In this case, foreign support was for a candidate behind whom the people had already unified. This ensured that the existing system of government was not abused or managed from afar in a way that would suppress the will of the people. As such, intervening in this way was a more equitable and just way of promoting democracy, as it showed a respect for and deference to internal democratic choices.
Second, international bodies united in support of a common goal and a common method that limited external interference. The United Nations and other non-African associations of governments generally deferred to ECOWAS, allowing regional allies to come to the aid of their partner nation. This, too, was a strategic choice. Political intervention by a faraway nation or coalition that fails to understand regional customs, modes of living, and political will and interests of locals is often ineffective and imperialistic. There exist, of course, circumstances where outside assistance can be necessary to defend or mediate in favor of a certain strongly disadvantaged body, but these are rare and responses should be moderate when they are necessary.
Third, the existing political institutions in the Gambia were respected. Rather than attempt to dramatically reform the nature of the Gambian democracy, interfere with local election systems, or force structural adjustments or judicial reforms, the scope of the intervention was limited to the assurance that the democratically elected president—one chosen via institutions that would be kept in place—would be given the seat to which he was legally entitled. This is to say that the intervention concentrated only on the presidency rather than on a long-term reformation of Gambian policy and governance. Forced economic and political changes are often part and parcel of global democracy promotion, in which nations often push policies like trade liberalization and widespread federal bureaucratic changes that seldom align with local interests (but frequently align with the interests of the democracy-promoting nation).
Instead, acknowledging the validity of local institutions and attempting to implement gradual and marginal change rather than a forcible overhaul of government is a reliable way to ensure that popular support exists for a status quo system of government. In this case, a dictator abused institutions that were intended to be democratic; to conflate this with a dictator operating institutions that were intended to be authoritarian would be a mistake. Recognizing that it was the individual president who was flawed, rather than attempting wholesale changes to the government at large, was a critical nuance.

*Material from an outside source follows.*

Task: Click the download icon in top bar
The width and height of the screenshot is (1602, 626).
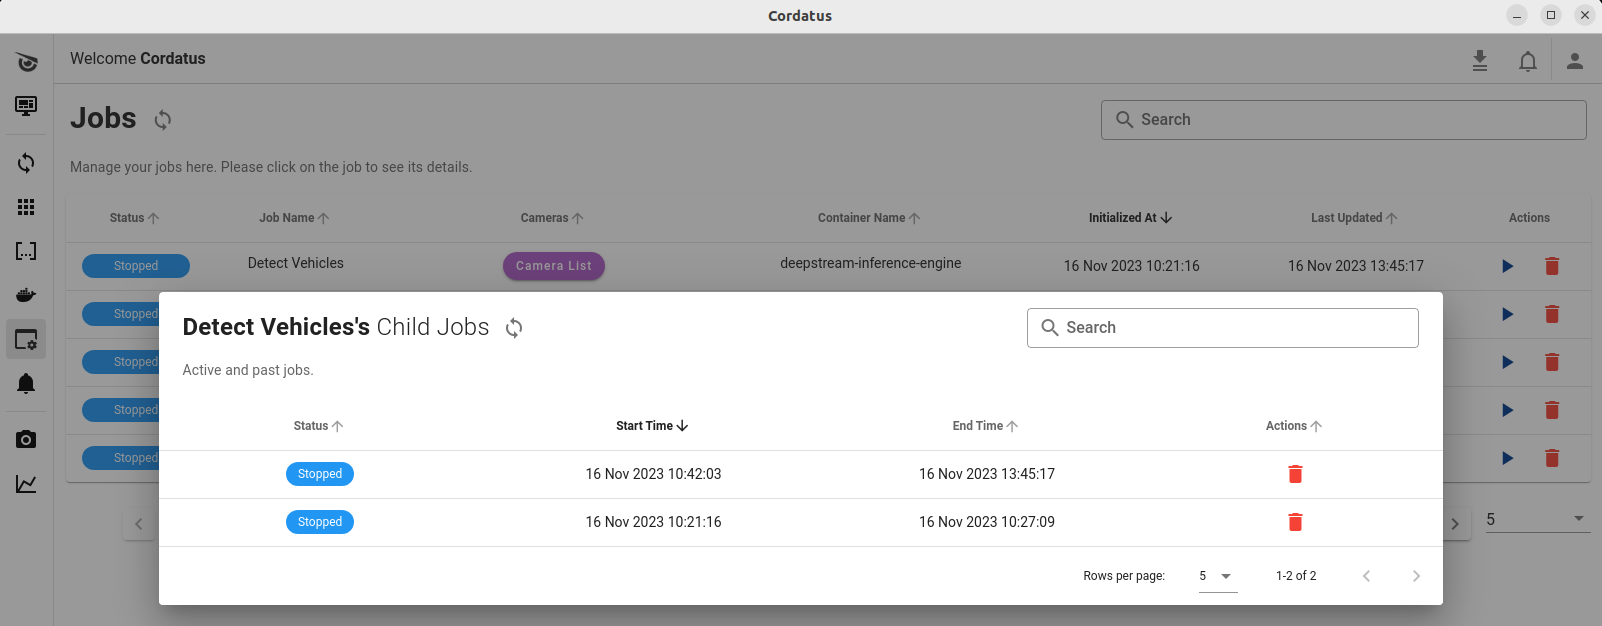Action: pos(1479,61)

Democracy promotion is a tricky business. When foreign states see it as incumbent upon themselves to engineer democracies in other states, whether for economic, humanitarian, or ideological reasons, these new governments often quickly devolve into undemocratic ones or are created in an undemocratic way. Looking at a successful example of interventions of this nature—as in the Gambia—should give foreign states an idea not only of when, if ever, they should intervene, but also of how to do so in the least invasive and most democratic way possible.